Cyber Threat Actor: Turkey-A
| Actor Type | Location | Known Incidents |
Nation State
|
Turkey
|
3 incidents |
|---|
Profile
The threat actor is known by the aliases Turkish Government, Turkey, and Turkey‑A and is assessed to operate from Turkey. It is described by Western officials as a state‑backed cyber espionage group acting in the interests of the Turkish government. Its strategic objective, as stated in public attributions, is to advance Turkish interests through espionage rather than financial gain or disruption. The actor primarily targets governmental and diplomatic entities, including ministries, embassies, security services, and related civilian organizations. Geographic focus has been observed in Europe and the Middle East, with victims in Cyprus, Greece, Iraq, Albania and Turkey itself. Targeting also extends to organizations that control top‑level domains and to civilian groups such as a Turkish chapter of the Freemasons. Public attribution links the activity to Turkish state interests based on victim profiles, infrastructure similarities to prior Turkish‑registered assets, and confidential intelligence assessments. While the exact individuals or units behind the operations have not been identified, officials assess that the attacks are linked through shared servers or infrastructure. The actor’s nexus to the Turkish state is therefore considered established, though no specific military or intelligence unit is named in open sources. This establishes the actor as a state‑aligned espionage group rather than a criminal syndicate.

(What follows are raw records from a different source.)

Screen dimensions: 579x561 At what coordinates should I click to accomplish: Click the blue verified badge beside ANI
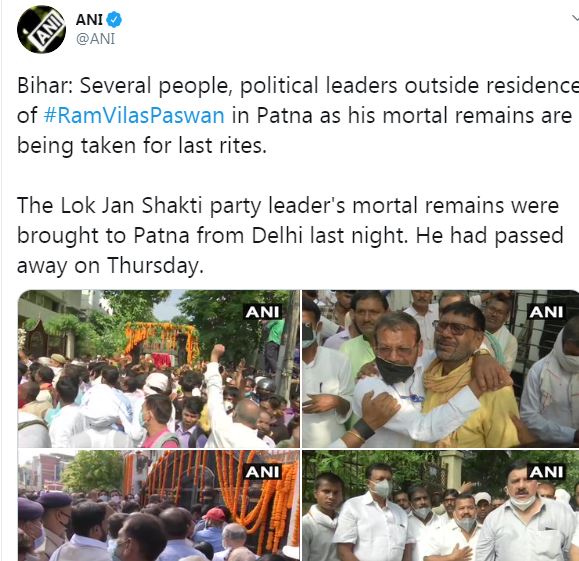(114, 20)
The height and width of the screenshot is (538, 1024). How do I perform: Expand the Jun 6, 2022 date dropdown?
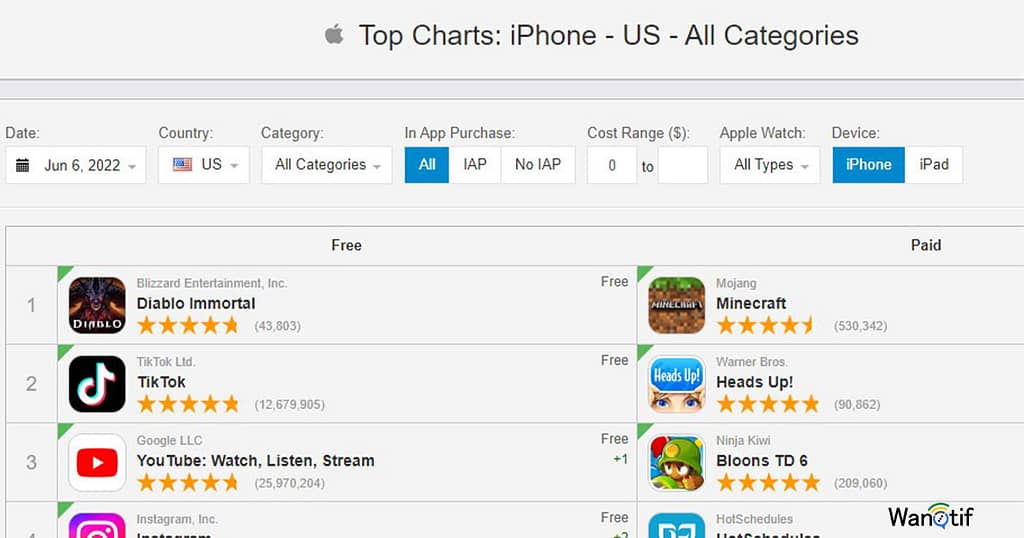coord(76,165)
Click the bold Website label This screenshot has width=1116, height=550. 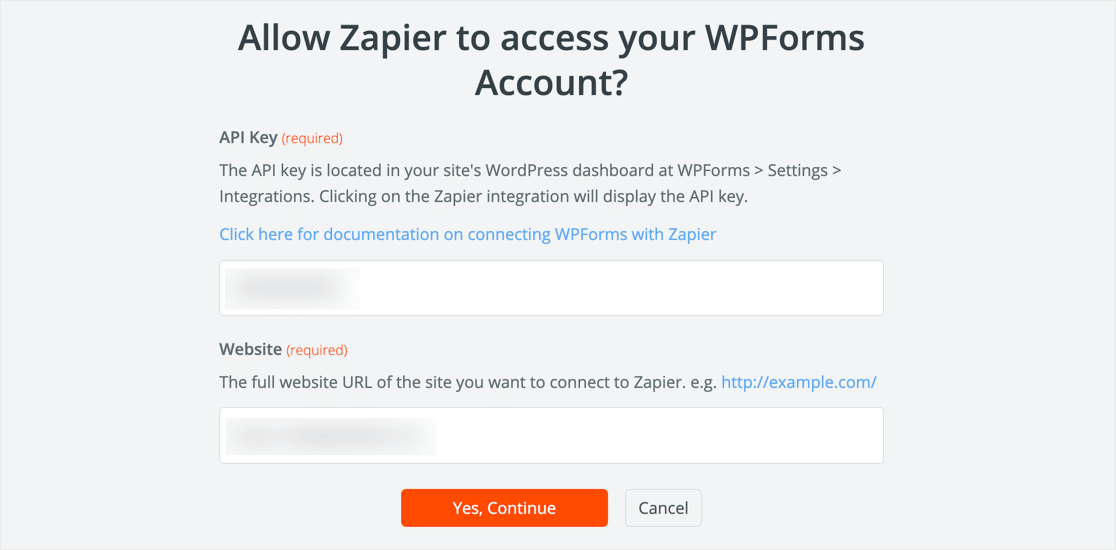(x=250, y=350)
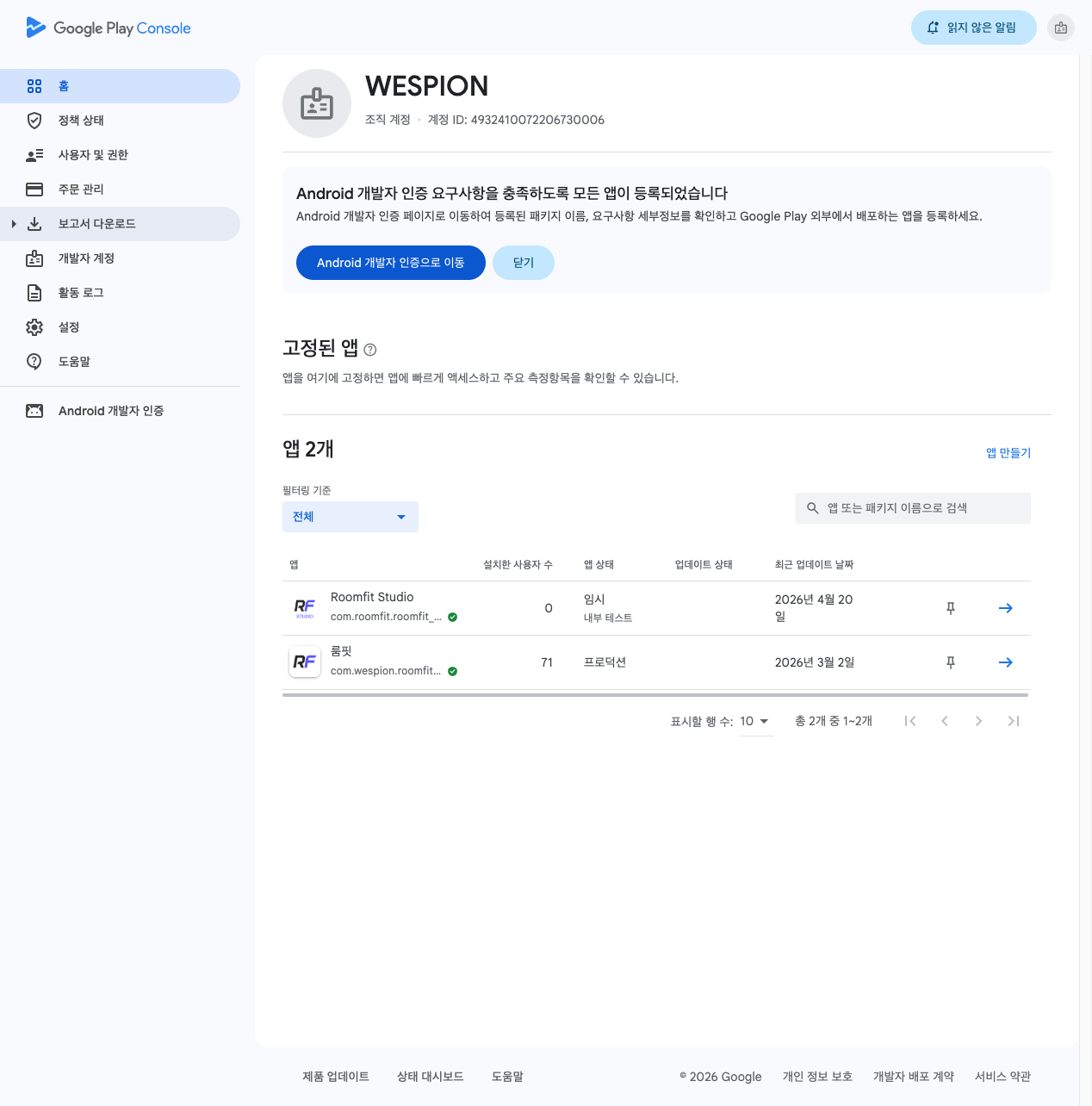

The group’s hallmark technique is DNS hijacking, whereby it alters DNS records to redirect victims to fraudulent login portals and harvest credentials. By compromising entities that manage top‑level domains, it gains the ability to manipulate traffic for a wide range of victims. The attacks focus on intercepting traffic to email services, cloud storage platforms and other online networks, capturing usernames, passwords and other entered text. No specific malware families are mentioned in the reporting; the operation relies primarily on network‑level manipulation rather than malicious code deployment. A representative campaign is the sweeping DNS hijacking operation that began at least in early 2018 and affected at least thirty government ministries, embassies, security services and companies across Europe and the Middle East. Notable victims of this campaign include the Cypriot and Greek government email services, the Iraqi national security advisor, Albanian state intelligence and a Turkish Freemasons lodge. The operation resulted in the compromise of hundreds of non‑classified usernames and passwords, as confirmed by private cybersecurity investigators who monitored the redirected traffic. Although the Albanian State Information Service noted that the accessed systems held no classified material, the credential theft demonstrated the actor’s ability to harvest sensitive access information. The activity has been described as ongoing by Western officials and private investigators, indicating a persistent capability rather than a one‑off incident. This profile summarizes the publicly verified facts about the actor’s aliases, targeting, espionage objective, state affiliation, DNS hijacking TTP and the representative campaign observed in open sources.